The 29-year-old (above) has also dismissed the idea that Ireland's players were tired for their opening tour matches, saying that they had more than enough time to get adjusted in New Zealand, having arrived a week before the game against the Maori All Blacks.

"I think we arrived in plenty of time, we got in the week before the Test on the Wednesday, so I don't think that was an issue.

"It's tough for some of the lads backing up, but you can't use that as an excuse. Energy levels are good, and it's all on the line this weekend.

"It's not easy, it's Test match rugby and you can't always get it your own way."

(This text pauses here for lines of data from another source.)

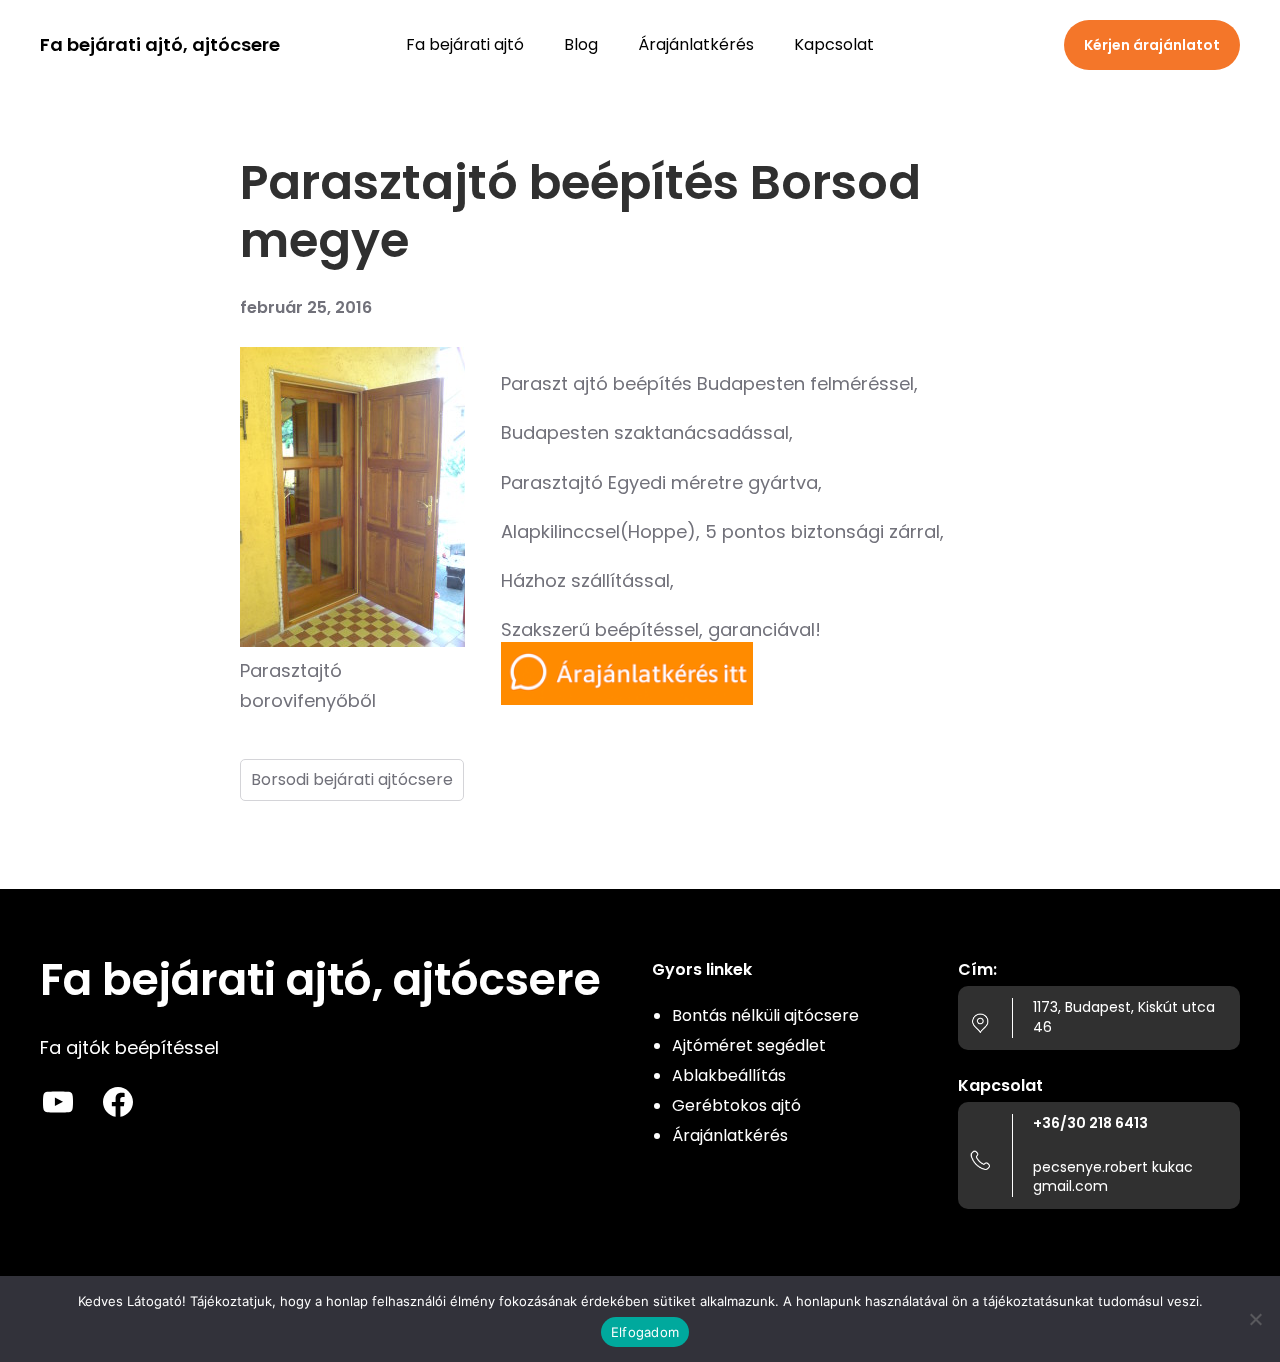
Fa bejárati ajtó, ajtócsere (160, 44)
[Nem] (1255, 1319)
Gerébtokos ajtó (736, 1105)
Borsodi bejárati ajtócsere (352, 779)
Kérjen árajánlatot (1152, 45)
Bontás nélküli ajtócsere (765, 1015)
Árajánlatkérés (730, 1135)
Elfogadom (645, 1332)
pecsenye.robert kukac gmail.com (1113, 1177)
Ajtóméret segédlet (749, 1045)
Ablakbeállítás (729, 1075)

If Ireland are to claim a first ever win in New Zealand and send the series to a deciding game, they will need to be far more clinical with their chances this weekend in Dunedin.

Andy Farrell's side enjoyed the bulk of possession and territory in their 42-19 defeat last week, but found themselves held up over the line on multiple occasions, something Furlong says has to be fixed.

"It's just trying to put your best foot forward, trying to execute and trying to put what you worked on out on the training pitch out there.

"You see the All Blacks, when they got a few chances, first and second phase, gone, seven points. It's a massive part of the game, being clinical with the opportunities you get, because it's Test match rugby and it's hard to create opportunities, so when you get them it's important to take them."